Data entries:

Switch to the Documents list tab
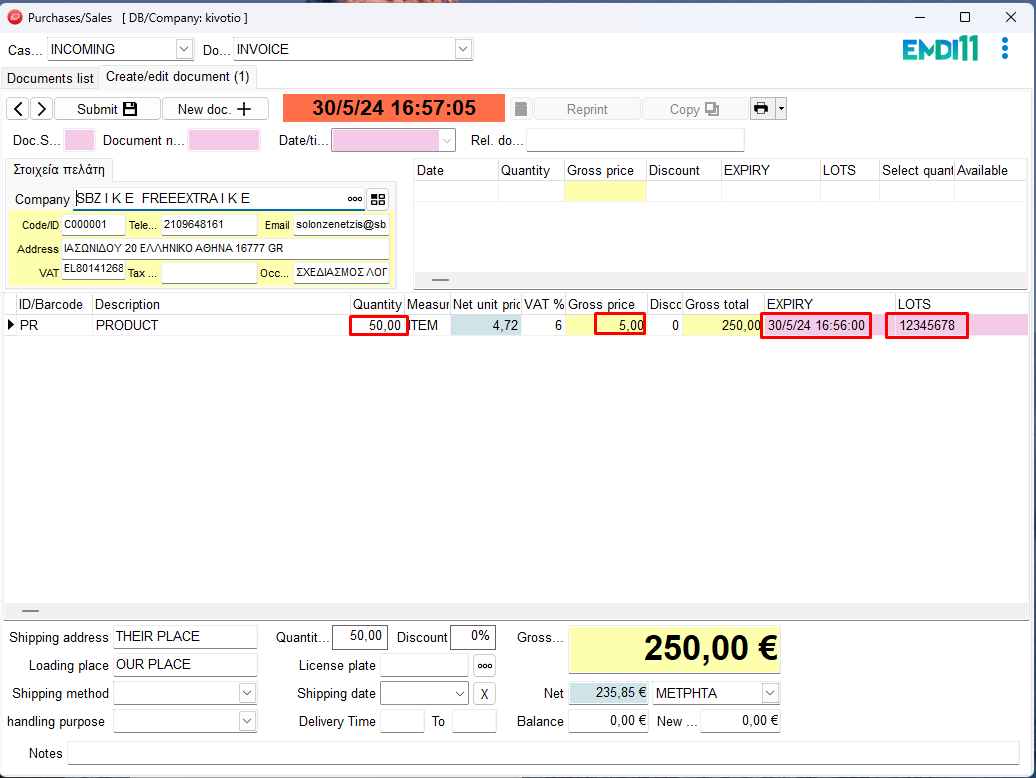 50,78
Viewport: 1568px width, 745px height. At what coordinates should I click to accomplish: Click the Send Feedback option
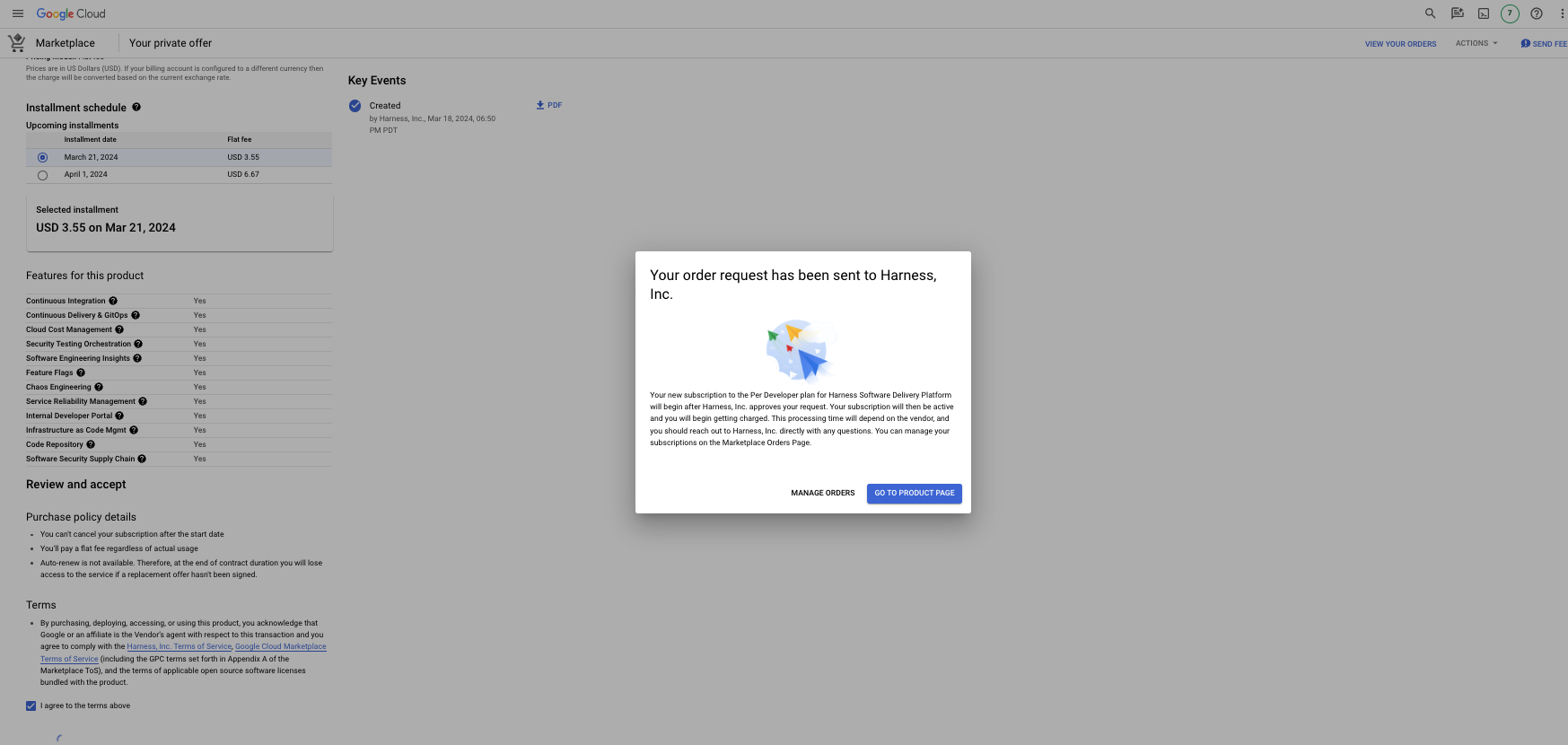pyautogui.click(x=1544, y=44)
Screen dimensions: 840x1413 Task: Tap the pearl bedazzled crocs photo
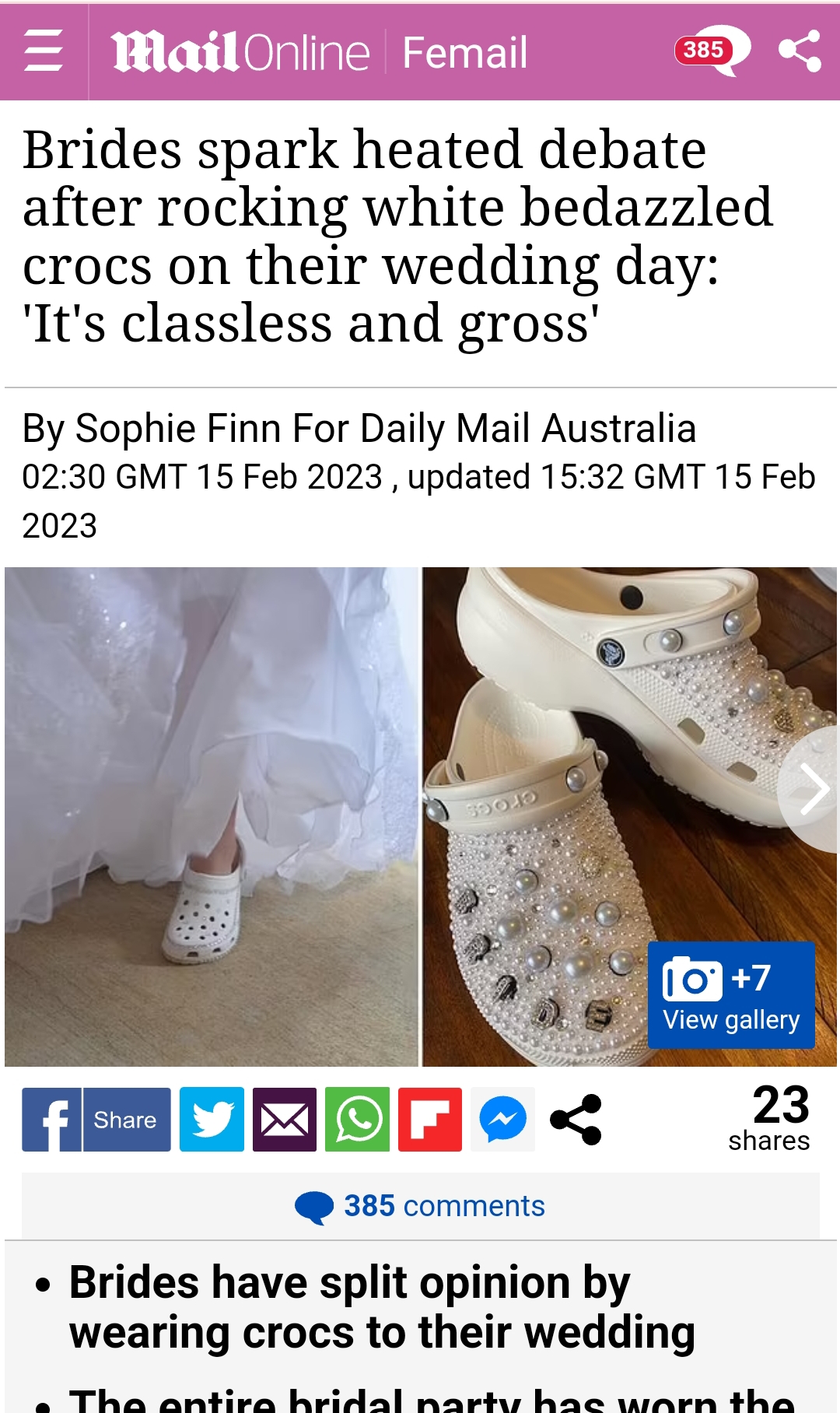(x=629, y=816)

**Work required:** Exactly the lines from the one that contains "Screen dimensions: 840x1413" through the last line of the records should be set down, and the pictures should be dropped.

**Response:**
Screen dimensions: 840x1413 Task: Tap the pearl bedazzled crocs photo
(x=629, y=816)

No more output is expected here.